*** Opening SUPPLIED RECORDS ***
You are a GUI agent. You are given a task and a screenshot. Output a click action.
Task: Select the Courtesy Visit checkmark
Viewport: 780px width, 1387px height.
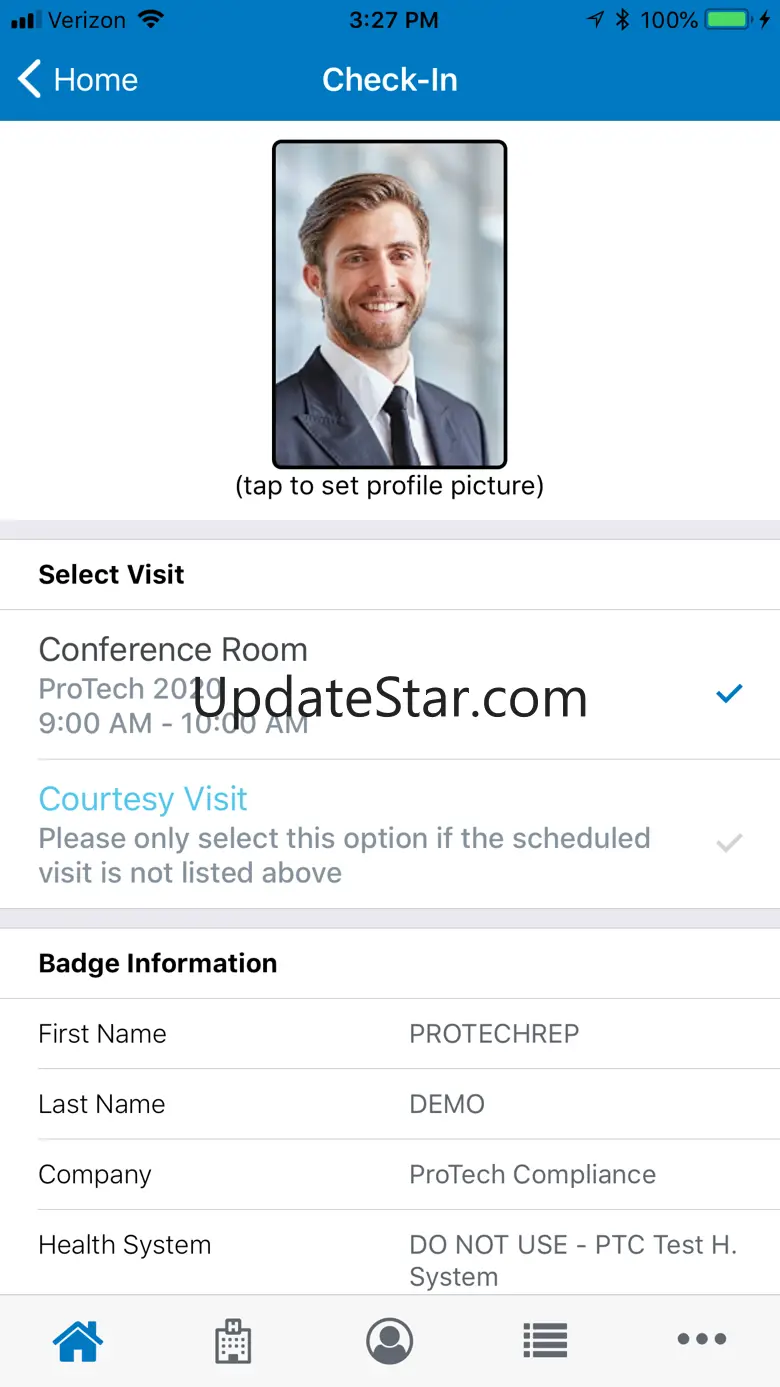730,844
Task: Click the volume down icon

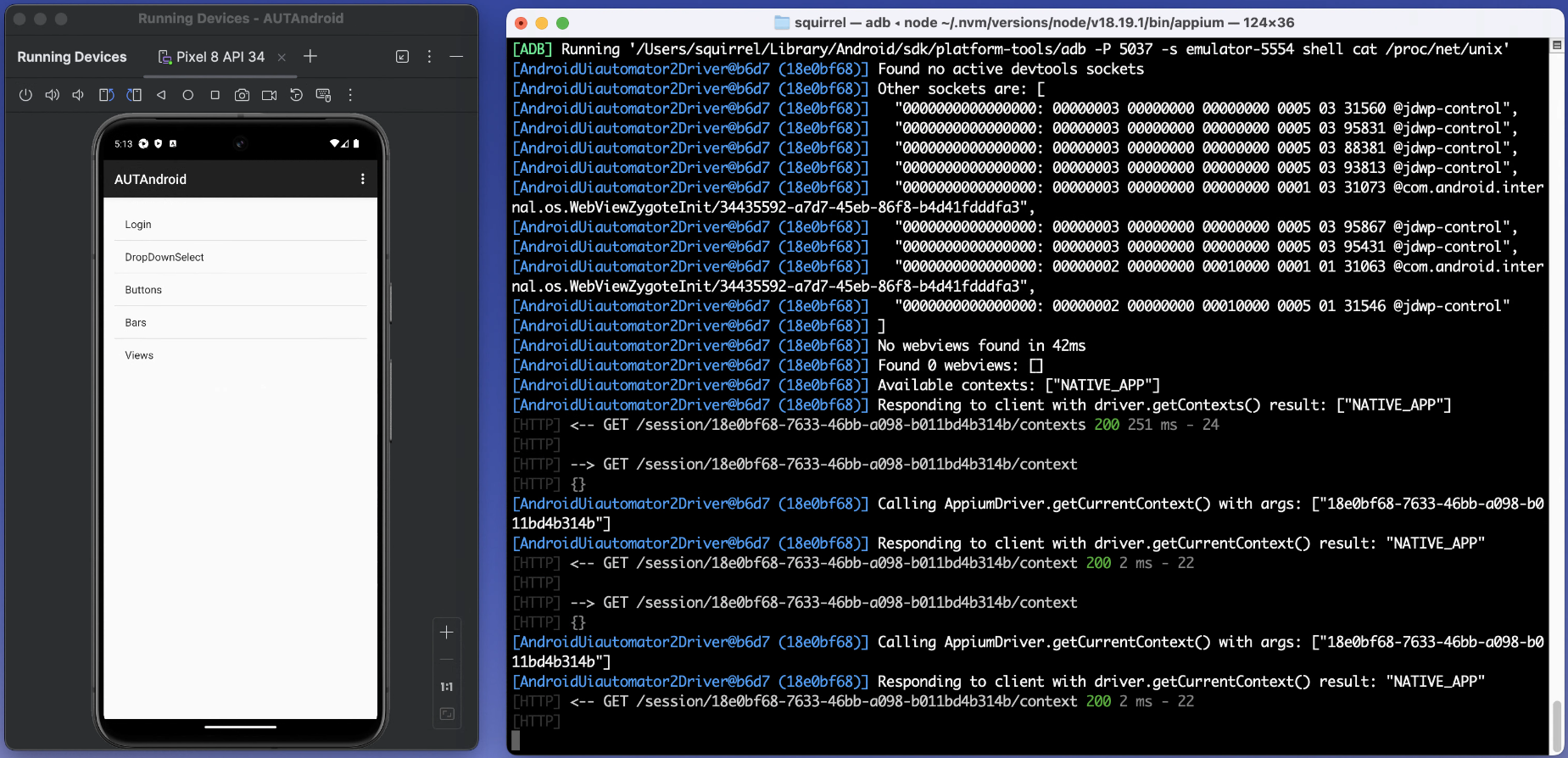Action: click(x=78, y=95)
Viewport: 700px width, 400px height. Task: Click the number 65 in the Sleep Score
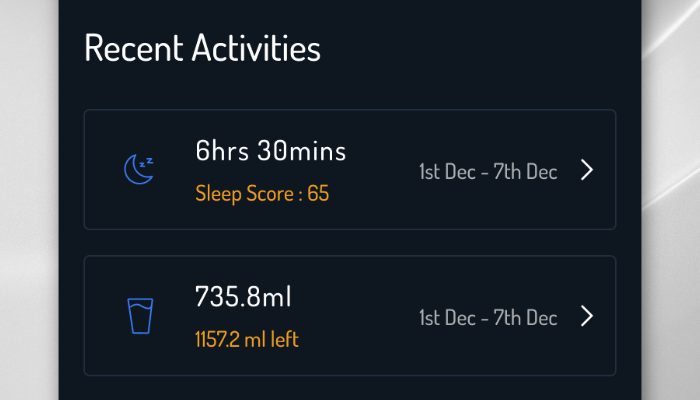coord(318,193)
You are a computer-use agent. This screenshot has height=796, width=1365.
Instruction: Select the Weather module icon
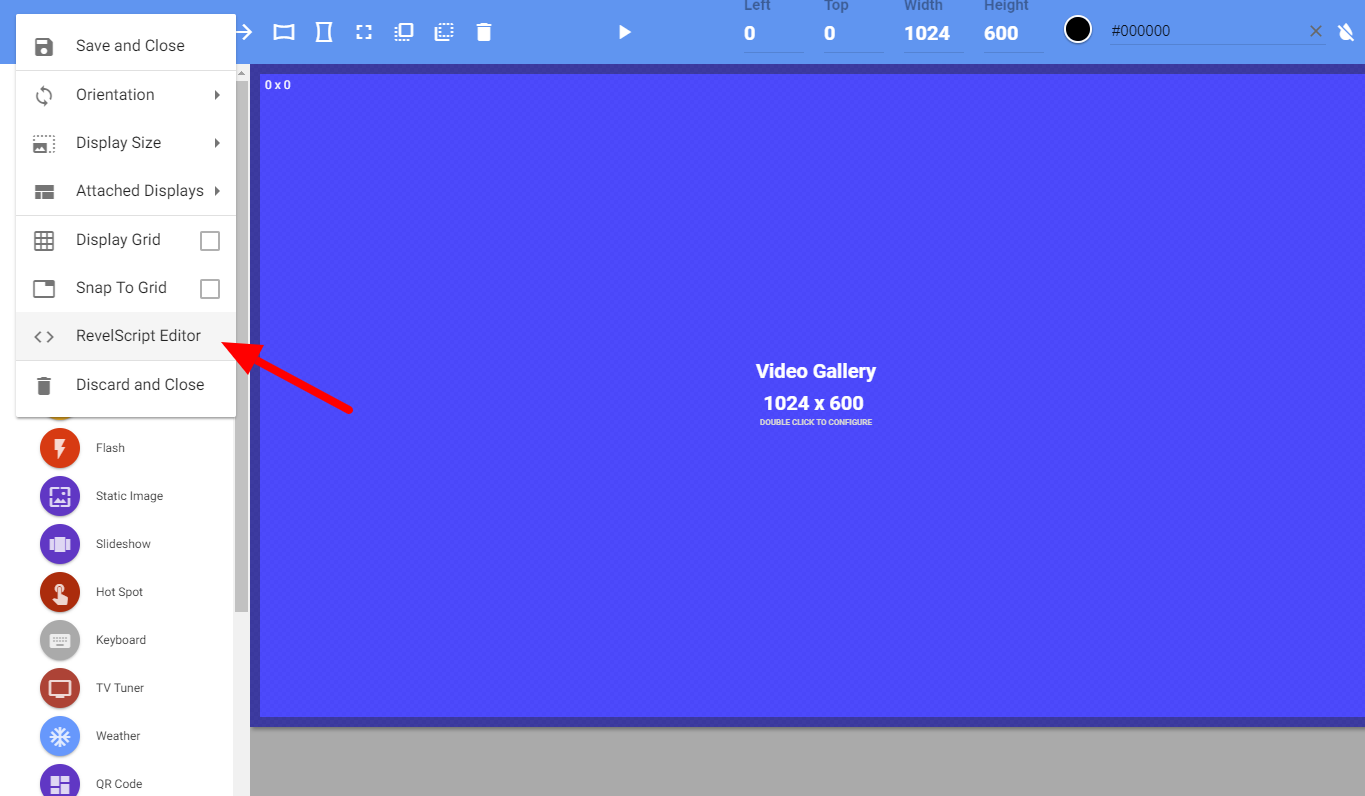point(60,736)
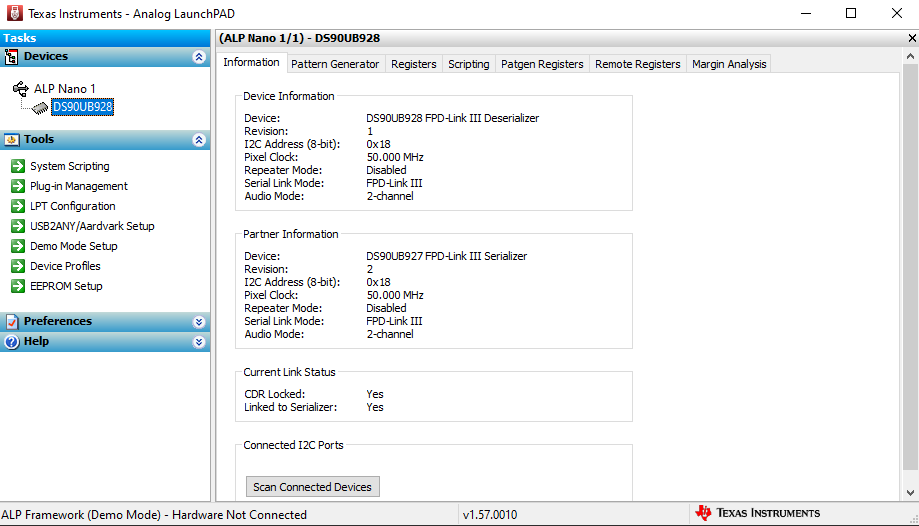Click the green arrow icon beside LPT Configuration
Screen dimensions: 919x526
point(18,206)
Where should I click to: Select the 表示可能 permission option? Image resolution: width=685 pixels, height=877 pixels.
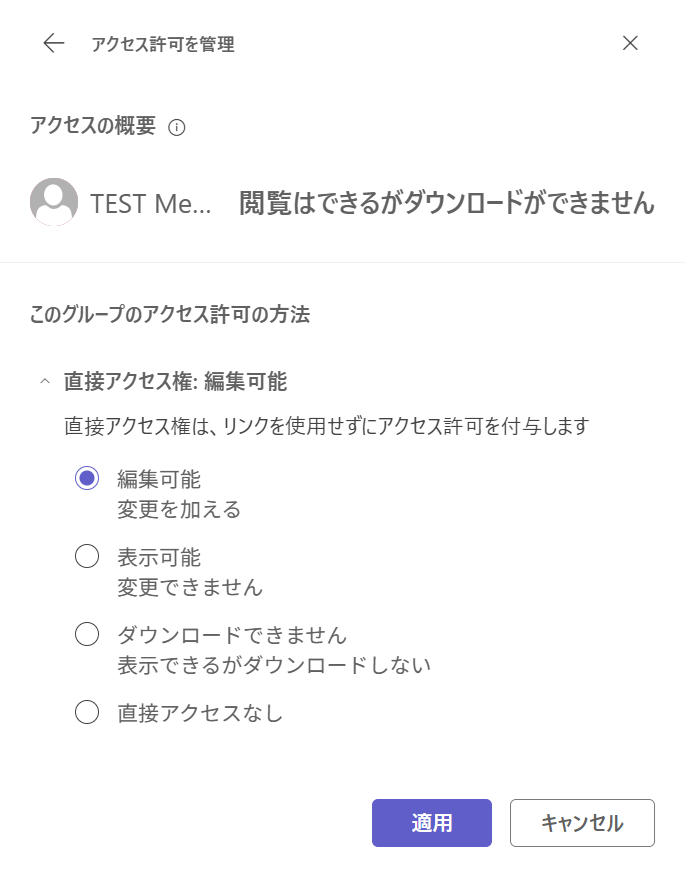coord(87,557)

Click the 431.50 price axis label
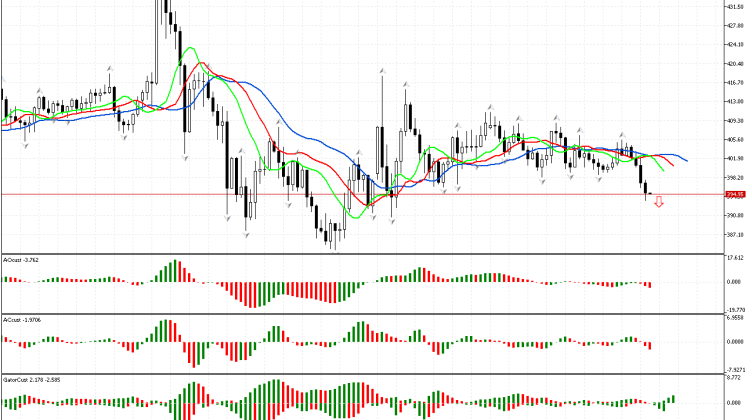tap(735, 7)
*** Closing SUPPLIED RECORDS ***
■ **ACTION ITEM**
Please transcribe the lines from the one containing "Viewport: 780px width, 1387px height." to the last line of the listing, both included, exactly and with nothing added, leaving every picture out.

■ **REPLY**
Viewport: 780px width, 1387px height.
730,844
Task: Click the volume down icon

Action: click(x=78, y=95)
Viewport: 700px width, 400px height. Task: Click the number 65 in the Sleep Score
coord(318,193)
You are a computer-use agent. This screenshot has height=796, width=1365.
Instruction: Select the Weather module icon
point(60,736)
Click the green arrow icon beside LPT Configuration
Screen dimensions: 919x526
point(18,206)
Where should I click to: Select the 表示可能 permission option? Image resolution: width=685 pixels, height=877 pixels.
coord(87,557)

Click the 431.50 price axis label
tap(735, 7)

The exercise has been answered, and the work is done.